Polisler, siyasi parti ve örgütlerin eş sözcü ve başkanlarının da aralarında olduğu 50 kişiyi gözaltına aldı. Gözaltına alınan 50 kişiden 48’i bir sonraki gün gördükleri işkence sonrası serbest bırakıldı.
Yürüyüşün buluşma noktası olan Bursa’da da tüm giriş ve çıkışlar polisler tarafından kapatıldı. Buna rağmen Yıldırım ilçesine bağlı Arabayatağı Mahallesinde bulunan ve Newroz Alanı’na varmak için kentin Kestel, Nilüfer ve Gürsu ilçelerinde kitle yola koyuldu. Newroz alanına yakın yerlerde bir araya gelen yurttaşlar ve gazeteciler, saatler süren ablukanın ardından gözaltına alındı.
ADALET BAKANLIĞI ÖNÜNDE EYLEM
Yıl içerisinde tecrit ve Öcalan'ın fiziki özgürlüğü için onlarca kentte yüzlerce açıklama ve etkinlik yapıldı. Kaygıların büyümesi ve halen herhangi bir adım atılmaması üzerine son olarak Ankara'da yeni bir eylem başlatıldı. HDP'li milletvekilleri, 21 Aralık'tan bu yan Öcalan ile avukat görüşmesinin sağlanması talebiyle Adalet Bakanlığı önünde oturma eylemi gerçekleştiriyor. Eylemin, Öcalan üzerindeki tecridin kaldırılması halinde sona ereceği belirtiliyor.

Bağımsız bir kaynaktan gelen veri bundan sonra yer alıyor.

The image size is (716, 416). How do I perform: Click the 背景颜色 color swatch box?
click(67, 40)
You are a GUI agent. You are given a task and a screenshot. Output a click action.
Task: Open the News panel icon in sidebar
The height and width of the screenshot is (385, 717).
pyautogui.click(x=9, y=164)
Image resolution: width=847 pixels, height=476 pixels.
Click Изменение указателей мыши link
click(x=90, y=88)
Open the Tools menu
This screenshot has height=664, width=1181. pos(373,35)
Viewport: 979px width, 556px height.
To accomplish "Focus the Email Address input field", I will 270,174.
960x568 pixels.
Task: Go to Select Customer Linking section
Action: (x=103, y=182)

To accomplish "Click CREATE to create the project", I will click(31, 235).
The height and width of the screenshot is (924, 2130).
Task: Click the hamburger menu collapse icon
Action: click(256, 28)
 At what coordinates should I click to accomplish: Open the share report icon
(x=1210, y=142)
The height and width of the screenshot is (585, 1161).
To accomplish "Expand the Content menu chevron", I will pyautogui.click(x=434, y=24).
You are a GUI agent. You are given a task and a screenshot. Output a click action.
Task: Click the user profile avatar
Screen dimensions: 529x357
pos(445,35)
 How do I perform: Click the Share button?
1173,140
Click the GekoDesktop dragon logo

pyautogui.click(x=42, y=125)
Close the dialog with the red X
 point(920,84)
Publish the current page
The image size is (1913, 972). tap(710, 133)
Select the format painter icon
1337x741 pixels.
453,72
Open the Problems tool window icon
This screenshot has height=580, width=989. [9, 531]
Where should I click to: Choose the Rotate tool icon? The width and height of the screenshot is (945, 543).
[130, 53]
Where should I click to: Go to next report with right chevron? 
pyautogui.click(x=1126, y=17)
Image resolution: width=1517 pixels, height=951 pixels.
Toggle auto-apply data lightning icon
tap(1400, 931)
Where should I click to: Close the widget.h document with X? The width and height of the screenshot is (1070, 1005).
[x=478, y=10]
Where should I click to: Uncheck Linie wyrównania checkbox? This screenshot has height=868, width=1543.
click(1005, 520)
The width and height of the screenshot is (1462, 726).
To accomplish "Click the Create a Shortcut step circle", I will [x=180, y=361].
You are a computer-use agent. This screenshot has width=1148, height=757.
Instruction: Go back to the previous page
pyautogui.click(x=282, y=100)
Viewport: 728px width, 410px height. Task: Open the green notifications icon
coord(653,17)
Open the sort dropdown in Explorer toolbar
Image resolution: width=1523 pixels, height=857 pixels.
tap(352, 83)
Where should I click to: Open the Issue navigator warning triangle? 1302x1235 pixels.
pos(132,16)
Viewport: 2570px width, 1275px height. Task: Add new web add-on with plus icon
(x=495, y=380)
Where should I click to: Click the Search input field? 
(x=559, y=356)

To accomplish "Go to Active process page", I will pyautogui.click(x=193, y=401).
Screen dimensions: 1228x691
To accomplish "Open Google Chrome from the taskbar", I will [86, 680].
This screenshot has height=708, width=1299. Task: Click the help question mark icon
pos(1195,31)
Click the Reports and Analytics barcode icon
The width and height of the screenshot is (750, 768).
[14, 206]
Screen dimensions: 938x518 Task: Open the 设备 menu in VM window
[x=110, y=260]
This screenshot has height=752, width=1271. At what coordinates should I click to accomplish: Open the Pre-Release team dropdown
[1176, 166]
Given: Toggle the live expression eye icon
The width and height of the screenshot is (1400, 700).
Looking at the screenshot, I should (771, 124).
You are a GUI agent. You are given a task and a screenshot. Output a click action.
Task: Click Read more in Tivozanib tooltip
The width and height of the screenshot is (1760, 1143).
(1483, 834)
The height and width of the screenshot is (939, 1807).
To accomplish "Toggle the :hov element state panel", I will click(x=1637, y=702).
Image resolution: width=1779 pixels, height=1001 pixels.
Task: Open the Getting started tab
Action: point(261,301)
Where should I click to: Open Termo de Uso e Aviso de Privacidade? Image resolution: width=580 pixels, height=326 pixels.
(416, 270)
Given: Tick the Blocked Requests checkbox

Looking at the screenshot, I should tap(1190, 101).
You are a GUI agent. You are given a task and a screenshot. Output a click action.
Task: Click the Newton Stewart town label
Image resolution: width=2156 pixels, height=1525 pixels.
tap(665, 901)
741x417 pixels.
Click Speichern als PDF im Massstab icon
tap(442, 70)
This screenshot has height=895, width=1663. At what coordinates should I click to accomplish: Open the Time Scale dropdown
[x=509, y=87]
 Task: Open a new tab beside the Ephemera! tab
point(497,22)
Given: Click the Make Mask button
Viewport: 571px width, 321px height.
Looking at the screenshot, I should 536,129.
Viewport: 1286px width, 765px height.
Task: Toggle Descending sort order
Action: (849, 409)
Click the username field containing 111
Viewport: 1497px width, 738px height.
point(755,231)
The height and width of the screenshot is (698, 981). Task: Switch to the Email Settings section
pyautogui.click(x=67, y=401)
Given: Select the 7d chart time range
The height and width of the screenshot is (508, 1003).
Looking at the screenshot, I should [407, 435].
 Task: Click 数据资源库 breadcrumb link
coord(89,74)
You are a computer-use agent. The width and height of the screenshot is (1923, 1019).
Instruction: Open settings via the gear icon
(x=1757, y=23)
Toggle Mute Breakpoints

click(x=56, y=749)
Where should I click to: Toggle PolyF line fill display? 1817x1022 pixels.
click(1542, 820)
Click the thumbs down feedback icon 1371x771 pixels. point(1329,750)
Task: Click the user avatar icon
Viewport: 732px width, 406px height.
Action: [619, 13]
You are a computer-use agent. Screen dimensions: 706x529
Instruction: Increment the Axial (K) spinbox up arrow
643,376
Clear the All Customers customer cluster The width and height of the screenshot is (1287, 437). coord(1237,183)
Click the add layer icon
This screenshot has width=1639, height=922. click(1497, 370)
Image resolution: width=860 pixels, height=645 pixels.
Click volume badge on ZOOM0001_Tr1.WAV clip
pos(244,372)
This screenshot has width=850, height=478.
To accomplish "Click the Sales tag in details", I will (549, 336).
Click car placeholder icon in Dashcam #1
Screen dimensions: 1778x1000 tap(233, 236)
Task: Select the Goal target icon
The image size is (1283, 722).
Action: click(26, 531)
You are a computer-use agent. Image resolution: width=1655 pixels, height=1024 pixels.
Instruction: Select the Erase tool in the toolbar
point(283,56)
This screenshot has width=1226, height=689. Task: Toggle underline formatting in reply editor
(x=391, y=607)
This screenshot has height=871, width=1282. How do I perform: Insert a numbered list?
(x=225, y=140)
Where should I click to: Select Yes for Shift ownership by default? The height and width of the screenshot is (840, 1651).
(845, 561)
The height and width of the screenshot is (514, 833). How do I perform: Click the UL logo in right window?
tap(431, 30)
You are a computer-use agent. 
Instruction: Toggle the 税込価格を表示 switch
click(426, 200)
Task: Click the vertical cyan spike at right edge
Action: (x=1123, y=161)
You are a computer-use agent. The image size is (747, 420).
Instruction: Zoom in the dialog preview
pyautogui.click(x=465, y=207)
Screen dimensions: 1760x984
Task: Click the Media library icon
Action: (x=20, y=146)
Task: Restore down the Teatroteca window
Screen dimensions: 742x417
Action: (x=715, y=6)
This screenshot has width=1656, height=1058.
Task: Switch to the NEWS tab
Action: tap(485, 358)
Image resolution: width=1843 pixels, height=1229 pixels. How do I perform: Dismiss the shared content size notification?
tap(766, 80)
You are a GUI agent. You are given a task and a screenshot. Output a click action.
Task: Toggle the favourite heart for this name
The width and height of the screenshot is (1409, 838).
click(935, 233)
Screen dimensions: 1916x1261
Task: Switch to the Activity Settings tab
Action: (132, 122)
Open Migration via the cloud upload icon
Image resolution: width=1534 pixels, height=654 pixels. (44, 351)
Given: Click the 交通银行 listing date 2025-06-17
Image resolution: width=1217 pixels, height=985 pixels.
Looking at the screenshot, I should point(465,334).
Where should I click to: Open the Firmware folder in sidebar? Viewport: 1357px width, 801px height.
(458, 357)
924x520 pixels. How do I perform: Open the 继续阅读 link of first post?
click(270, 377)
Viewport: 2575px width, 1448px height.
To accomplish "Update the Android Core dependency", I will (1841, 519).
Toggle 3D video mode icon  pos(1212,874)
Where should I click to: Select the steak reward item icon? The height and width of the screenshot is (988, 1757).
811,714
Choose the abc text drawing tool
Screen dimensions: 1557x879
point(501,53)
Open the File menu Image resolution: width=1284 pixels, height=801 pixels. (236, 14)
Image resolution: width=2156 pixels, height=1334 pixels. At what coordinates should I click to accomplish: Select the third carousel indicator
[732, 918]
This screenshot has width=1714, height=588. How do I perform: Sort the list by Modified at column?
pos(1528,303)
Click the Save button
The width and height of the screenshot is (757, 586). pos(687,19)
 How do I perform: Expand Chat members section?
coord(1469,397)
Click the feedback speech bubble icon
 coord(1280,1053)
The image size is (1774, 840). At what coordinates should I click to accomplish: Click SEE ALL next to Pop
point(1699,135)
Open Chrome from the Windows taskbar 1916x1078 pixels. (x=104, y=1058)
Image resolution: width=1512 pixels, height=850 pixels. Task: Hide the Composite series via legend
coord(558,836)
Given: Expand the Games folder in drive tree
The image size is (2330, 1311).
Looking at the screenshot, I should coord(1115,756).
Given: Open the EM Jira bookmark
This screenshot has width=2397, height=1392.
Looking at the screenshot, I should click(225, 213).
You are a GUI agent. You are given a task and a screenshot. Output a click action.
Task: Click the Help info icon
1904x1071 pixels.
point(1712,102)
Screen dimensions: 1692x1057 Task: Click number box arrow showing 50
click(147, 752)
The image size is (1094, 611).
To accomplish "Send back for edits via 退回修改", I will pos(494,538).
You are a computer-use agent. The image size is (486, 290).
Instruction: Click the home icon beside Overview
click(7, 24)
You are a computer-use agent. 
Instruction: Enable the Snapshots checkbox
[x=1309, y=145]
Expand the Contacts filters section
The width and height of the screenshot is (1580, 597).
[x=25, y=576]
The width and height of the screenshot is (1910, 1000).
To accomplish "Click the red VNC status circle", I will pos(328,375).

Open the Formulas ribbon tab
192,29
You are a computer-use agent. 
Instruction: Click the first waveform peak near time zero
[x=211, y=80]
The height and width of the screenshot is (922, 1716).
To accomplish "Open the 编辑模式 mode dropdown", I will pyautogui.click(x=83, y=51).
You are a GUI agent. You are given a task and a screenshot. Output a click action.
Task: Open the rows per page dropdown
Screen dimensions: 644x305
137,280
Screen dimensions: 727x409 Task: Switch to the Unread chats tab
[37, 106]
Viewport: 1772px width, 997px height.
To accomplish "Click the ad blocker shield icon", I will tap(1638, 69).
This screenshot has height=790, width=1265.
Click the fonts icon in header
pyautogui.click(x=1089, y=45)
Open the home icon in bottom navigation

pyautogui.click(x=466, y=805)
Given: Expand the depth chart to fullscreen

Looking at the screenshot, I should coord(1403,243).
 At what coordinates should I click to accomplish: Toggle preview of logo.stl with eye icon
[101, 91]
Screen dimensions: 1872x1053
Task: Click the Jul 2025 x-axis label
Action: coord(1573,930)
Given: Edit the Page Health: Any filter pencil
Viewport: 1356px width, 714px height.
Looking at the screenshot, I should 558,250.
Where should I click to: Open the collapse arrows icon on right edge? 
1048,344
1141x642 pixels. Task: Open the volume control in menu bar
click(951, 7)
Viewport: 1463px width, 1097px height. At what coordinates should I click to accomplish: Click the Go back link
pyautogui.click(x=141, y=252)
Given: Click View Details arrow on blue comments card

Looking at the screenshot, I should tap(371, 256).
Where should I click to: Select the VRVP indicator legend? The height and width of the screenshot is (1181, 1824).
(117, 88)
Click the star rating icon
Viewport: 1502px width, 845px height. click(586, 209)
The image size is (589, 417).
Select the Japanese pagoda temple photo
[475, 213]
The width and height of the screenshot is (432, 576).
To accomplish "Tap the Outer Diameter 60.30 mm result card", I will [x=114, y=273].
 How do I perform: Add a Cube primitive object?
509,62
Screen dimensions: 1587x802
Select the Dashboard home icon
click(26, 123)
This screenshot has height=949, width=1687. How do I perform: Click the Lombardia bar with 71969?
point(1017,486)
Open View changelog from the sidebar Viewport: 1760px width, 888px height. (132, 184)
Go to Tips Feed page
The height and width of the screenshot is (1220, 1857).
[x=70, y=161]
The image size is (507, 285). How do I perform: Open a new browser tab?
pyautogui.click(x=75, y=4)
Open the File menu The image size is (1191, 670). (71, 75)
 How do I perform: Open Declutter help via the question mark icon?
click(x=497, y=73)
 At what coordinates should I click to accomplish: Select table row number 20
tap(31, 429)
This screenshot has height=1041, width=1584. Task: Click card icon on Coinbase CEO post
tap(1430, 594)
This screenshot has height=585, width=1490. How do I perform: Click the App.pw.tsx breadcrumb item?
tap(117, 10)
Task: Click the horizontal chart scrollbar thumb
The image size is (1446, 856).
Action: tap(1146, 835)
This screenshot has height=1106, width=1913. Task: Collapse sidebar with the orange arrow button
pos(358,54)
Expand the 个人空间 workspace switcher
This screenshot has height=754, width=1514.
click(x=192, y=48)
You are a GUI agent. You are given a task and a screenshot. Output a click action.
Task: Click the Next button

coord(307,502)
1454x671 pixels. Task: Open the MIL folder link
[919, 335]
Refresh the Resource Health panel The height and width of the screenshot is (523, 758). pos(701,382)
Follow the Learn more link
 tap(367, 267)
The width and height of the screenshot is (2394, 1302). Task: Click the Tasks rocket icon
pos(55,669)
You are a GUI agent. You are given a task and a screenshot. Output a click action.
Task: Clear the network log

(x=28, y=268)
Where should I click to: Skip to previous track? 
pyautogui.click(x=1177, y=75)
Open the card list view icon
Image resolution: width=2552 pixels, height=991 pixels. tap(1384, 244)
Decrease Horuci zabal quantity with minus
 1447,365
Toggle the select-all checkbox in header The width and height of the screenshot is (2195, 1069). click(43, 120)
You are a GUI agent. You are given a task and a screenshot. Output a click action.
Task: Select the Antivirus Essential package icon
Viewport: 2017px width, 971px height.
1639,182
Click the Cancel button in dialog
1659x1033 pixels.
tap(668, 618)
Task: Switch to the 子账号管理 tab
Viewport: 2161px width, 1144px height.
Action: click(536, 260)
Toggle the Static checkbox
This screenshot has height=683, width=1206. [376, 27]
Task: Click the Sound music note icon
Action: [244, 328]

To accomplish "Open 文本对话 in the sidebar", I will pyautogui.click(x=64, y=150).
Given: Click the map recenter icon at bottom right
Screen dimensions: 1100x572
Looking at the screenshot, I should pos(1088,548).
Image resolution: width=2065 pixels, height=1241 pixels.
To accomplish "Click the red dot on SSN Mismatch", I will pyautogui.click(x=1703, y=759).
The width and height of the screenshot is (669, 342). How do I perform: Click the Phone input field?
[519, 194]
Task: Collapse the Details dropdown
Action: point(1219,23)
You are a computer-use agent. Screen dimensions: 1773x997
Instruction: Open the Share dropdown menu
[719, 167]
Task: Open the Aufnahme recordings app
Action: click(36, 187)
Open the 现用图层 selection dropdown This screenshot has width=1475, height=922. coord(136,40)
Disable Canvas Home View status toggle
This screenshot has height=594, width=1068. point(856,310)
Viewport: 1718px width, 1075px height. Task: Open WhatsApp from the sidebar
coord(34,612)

12 YILDIR KESİNTİSİZ SÜREN EYLEM
Tecride karşı kesintisiz mücadele Avrupa kentlerinden de yıl boyunca devam etti. Abdullah Öcalan’ın fiziki özgürlüğü için 25 Haziran 2012 tarihinde Fransa’nın Strasbourg kentinde Avrupa Konseyi (AK), CPT ve Avrupa İnsan Hakları Mahkemesi’nin (AİHM) kesiştiği noktada başlatılan “Özgürlük Nöbeti” eylemi bu yıl da devam etti. 12’inci yılını geride bırakan eylem bu yıl birçok sanatçı ve aydının katılımıyla devam etti.
KCDK-E’NİN SON EYLEMİ
KCDK-E, Öcalan’dan haber alamama durumuna dair en son 7 Aralık’ta CPT binası önünde 3 gün eylem başlattı. Eyleme birçok Kürt kurum ve siyasi parti temsilcilerinin yanı sıra yüzlerce kişi katıldı. Eylemde, CPT’nin son İmralı ziyaretine dair açıklama yapması istendi.
TANINMIŞ İSİMLERDEN ÖCALAN ÇAĞRISI
Dünyaca tanınmış aydın, yazar ve siyasetçilerin sanal medyada yaptıkları paylaşımlarla PKK Lideri Abdullah Öcalan’ın 73’üncü yaş gününü kutlaması da yıl içindeki önemli gelişmelerden oldu. Verilen mesajlarda, Öcalan'a özgürlük çağrısı yapıldı.